「日馬」…この名字、読めますか? 姓氏研究家・森岡浩が日本人の難読名字を紹介します。
◇ ◇
年配の方を中心に、これは読めると思った人も多いだろう。しかし、「はるま」と読まなかっただろうか。
というのも、大相撲で2012年から2017年にかけて足掛け6年、31場所横綱をつとめたモンゴル出身の「日馬富士」という力士がいたからだ。この力士のしこ名の読み方が「はるまふじ」だったことから、今でも「日馬」を「はるま」と読んでしまう人が多い。

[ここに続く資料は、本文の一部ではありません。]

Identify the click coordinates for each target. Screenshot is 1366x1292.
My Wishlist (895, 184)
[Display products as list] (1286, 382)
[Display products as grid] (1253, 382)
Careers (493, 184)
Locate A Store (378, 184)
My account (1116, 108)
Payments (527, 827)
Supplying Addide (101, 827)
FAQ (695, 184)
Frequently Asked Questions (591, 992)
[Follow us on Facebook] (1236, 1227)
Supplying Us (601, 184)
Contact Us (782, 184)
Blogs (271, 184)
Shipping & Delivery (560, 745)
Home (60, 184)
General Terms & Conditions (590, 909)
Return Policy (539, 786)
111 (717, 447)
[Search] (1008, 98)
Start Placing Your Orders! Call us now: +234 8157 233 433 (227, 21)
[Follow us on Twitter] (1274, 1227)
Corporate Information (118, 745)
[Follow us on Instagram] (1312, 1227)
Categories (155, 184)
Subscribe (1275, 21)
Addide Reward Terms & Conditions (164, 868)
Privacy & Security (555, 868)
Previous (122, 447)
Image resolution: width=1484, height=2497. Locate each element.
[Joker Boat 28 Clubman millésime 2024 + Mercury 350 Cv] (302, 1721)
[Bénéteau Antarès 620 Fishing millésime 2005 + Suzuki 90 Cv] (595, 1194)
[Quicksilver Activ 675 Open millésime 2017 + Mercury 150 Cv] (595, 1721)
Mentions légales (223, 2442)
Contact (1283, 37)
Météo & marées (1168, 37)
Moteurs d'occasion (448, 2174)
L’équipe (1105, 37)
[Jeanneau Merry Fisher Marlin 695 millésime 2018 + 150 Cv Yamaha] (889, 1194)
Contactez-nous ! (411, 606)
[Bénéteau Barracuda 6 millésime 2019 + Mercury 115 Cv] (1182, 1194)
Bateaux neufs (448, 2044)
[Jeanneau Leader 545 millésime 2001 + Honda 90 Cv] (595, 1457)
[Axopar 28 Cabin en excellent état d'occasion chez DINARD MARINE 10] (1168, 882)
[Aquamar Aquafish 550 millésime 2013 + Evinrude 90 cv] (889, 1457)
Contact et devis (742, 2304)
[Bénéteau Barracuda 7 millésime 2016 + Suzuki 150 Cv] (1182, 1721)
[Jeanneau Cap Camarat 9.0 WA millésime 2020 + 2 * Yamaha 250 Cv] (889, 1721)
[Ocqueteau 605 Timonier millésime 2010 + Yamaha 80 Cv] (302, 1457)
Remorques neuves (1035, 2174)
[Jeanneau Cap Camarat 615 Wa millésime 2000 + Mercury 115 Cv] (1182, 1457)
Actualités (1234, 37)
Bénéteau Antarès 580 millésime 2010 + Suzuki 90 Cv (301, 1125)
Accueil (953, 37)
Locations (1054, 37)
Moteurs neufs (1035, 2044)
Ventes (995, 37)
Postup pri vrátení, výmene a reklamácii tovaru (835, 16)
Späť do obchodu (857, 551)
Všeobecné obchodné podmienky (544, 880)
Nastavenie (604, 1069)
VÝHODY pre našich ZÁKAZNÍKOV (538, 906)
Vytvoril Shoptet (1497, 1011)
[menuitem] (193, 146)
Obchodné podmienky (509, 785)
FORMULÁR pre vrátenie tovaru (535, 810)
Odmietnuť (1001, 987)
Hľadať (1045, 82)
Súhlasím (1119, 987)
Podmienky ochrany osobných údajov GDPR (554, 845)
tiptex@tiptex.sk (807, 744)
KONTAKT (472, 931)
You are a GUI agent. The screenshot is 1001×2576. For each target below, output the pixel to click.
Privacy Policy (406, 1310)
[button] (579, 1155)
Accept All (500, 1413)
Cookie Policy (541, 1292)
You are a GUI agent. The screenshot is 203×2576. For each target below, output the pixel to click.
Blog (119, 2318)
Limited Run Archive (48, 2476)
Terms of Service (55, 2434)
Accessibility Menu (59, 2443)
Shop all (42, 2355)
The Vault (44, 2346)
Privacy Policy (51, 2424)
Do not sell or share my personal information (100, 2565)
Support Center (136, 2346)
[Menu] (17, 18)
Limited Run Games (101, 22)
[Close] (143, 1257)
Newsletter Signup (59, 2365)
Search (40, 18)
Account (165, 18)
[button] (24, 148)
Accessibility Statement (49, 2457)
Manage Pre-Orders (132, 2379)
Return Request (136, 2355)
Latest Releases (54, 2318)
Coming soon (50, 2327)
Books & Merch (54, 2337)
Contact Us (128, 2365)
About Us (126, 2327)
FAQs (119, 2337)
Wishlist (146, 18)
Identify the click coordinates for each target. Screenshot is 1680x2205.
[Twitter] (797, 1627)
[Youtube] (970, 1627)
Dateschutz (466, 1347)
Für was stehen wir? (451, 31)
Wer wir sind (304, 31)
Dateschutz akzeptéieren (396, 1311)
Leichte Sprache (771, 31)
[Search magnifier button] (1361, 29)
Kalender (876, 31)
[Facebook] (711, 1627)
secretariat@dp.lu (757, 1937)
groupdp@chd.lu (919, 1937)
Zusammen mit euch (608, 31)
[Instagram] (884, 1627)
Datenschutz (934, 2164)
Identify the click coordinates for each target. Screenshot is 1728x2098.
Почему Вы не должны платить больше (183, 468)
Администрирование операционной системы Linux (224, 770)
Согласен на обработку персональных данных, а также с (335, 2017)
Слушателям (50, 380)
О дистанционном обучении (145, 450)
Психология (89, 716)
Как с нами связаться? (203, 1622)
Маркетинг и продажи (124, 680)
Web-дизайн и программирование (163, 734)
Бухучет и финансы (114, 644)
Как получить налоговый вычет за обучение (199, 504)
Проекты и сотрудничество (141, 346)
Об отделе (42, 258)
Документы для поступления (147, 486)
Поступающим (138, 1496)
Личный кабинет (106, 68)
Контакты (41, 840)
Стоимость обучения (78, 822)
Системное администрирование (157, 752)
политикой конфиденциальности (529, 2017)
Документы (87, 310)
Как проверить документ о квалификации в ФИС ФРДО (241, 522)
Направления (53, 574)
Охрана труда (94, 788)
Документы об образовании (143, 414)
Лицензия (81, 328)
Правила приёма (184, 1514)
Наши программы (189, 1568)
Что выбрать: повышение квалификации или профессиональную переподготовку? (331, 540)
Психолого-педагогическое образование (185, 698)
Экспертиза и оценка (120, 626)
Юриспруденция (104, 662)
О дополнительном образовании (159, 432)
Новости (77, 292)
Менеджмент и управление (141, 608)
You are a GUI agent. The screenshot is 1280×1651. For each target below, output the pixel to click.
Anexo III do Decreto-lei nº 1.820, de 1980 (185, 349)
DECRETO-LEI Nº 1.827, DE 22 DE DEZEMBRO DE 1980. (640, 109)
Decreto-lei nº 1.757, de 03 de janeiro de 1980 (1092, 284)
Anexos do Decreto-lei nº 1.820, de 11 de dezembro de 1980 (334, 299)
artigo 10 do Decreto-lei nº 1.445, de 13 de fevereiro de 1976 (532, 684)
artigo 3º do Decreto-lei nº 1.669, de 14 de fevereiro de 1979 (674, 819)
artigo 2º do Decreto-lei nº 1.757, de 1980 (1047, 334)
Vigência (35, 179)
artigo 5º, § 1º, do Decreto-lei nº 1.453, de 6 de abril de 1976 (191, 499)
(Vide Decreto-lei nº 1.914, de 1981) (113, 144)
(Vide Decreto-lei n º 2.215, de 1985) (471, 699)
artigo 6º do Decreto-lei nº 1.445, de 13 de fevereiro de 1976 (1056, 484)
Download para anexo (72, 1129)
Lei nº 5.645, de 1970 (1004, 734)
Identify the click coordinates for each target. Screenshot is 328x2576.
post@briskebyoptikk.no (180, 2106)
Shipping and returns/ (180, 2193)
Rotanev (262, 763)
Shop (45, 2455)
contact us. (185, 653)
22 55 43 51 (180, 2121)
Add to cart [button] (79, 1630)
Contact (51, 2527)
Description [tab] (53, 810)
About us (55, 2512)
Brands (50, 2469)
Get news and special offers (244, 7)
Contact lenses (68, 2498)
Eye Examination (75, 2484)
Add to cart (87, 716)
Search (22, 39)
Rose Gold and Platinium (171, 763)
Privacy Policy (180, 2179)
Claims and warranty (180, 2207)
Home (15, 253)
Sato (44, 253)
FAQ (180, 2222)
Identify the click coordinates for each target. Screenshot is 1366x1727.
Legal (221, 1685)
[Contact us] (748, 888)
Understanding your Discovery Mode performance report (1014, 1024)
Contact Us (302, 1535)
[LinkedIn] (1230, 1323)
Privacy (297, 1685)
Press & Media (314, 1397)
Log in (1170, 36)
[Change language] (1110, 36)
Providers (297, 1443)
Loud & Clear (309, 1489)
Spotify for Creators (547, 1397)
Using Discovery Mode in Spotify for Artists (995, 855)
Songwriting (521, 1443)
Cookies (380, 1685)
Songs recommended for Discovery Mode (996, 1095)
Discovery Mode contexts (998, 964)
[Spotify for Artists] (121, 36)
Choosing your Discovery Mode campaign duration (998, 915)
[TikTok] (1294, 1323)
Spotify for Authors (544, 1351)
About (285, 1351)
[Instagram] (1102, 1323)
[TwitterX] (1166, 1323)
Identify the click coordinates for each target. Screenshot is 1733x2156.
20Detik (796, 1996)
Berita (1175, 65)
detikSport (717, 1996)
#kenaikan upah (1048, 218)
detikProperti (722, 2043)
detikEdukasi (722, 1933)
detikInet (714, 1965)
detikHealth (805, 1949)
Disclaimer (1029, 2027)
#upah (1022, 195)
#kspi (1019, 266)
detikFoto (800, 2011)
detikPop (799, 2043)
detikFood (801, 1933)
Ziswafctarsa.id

この名字を正しく読むためには、「日下」という名字が読める必要がある。
「日下」は古くからある名字で「ひのした」とも読むが、「くさか」と読むことが圧倒的に多い(日下も難読だ)。ここから、「日下」で「くさか」と読むなら、「下(か)」を「馬(ま)」に変えたら「くさま」になるだろうということから、「日馬」と書いて「くさま」と読む。
実は、新潟県の上越地方には「草間」という名字が集中している。昔は、分家すると漢字を変えることは珍しくなかった。草間さん達のうち、分家した人の一部が「くさま」に「日馬」という漢字あてて名乗ったもので、現在は糸魚川市の旧能生町に集中している。